§ **Exercise**: Set down every entry word for word. Omit the pictures.

§ **Source data**:
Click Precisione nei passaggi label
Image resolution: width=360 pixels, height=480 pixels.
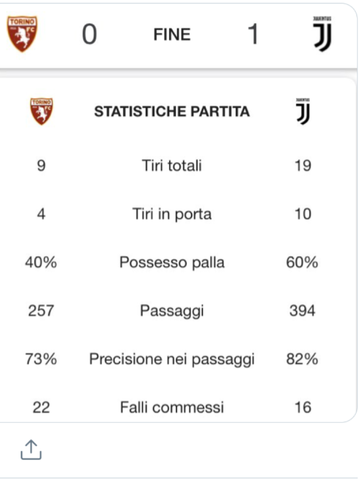(x=172, y=359)
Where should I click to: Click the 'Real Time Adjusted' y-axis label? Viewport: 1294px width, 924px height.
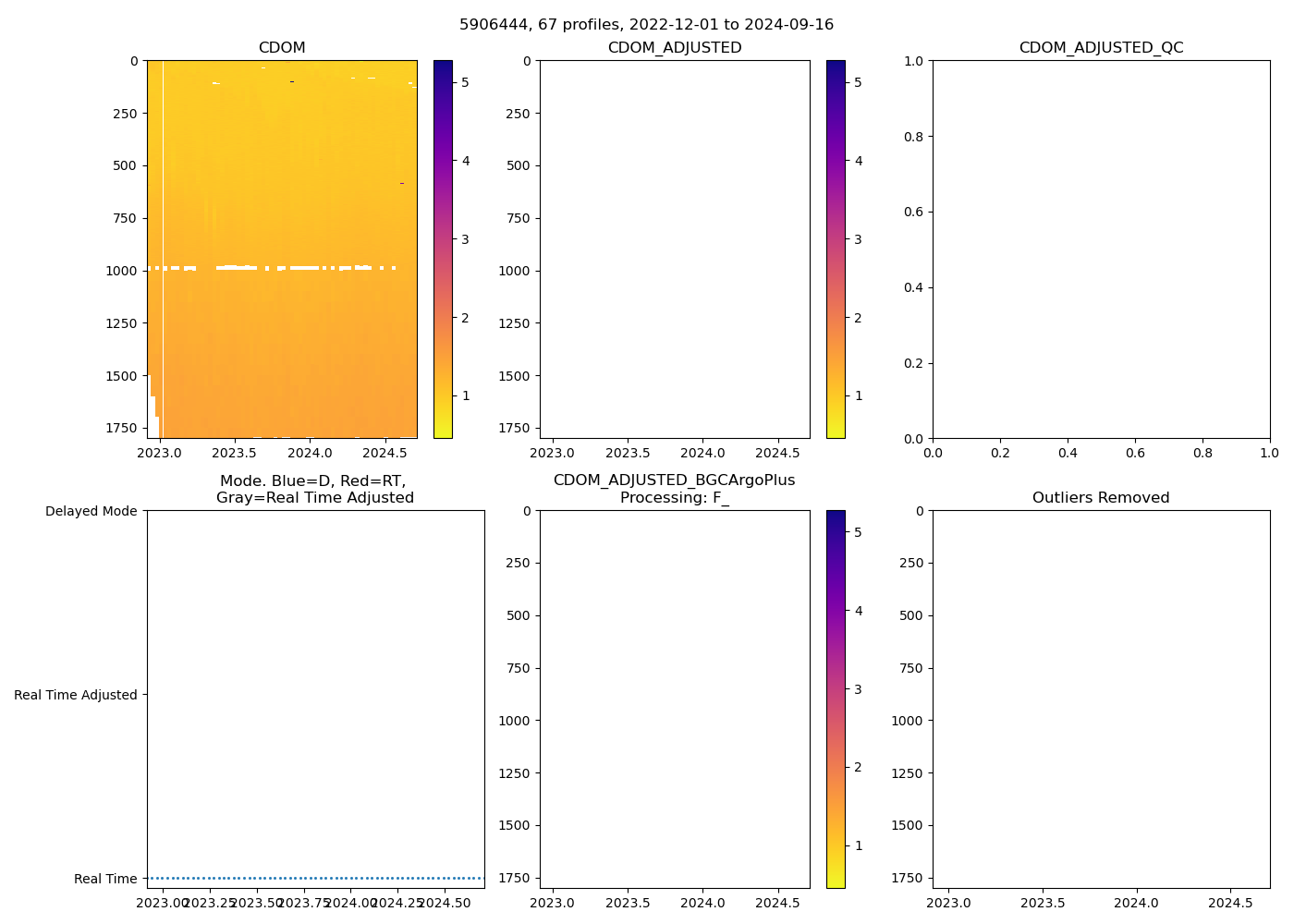(x=76, y=695)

§ **Answer for the task**:
Click Precisione nei passaggi label
Image resolution: width=360 pixels, height=480 pixels.
(x=172, y=359)
Where should I click to: Click the 'Real Time Adjusted' y-axis label? Viewport: 1294px width, 924px height.
(x=76, y=695)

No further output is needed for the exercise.